# [Task objective]
Convert the data below into a Markdown table with the columns No. and Line, giving each non-blank line its own row and leaving out the images.

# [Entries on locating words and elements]
[start]

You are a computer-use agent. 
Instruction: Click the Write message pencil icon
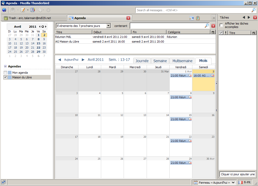click(23, 10)
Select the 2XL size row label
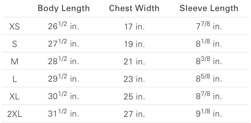251x123 pixels. pos(15,114)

[end]

# [Solution to the exercise]
| No. | Line |
|---|---|
| 1 | You are a computer-use agent.  |
| 2 | Instruction: Click the Write message pencil icon |
| 3 | click(23, 10) |
| 4 | Select the 2XL size row label |
| 5 | 251x123 pixels. pos(15,114) |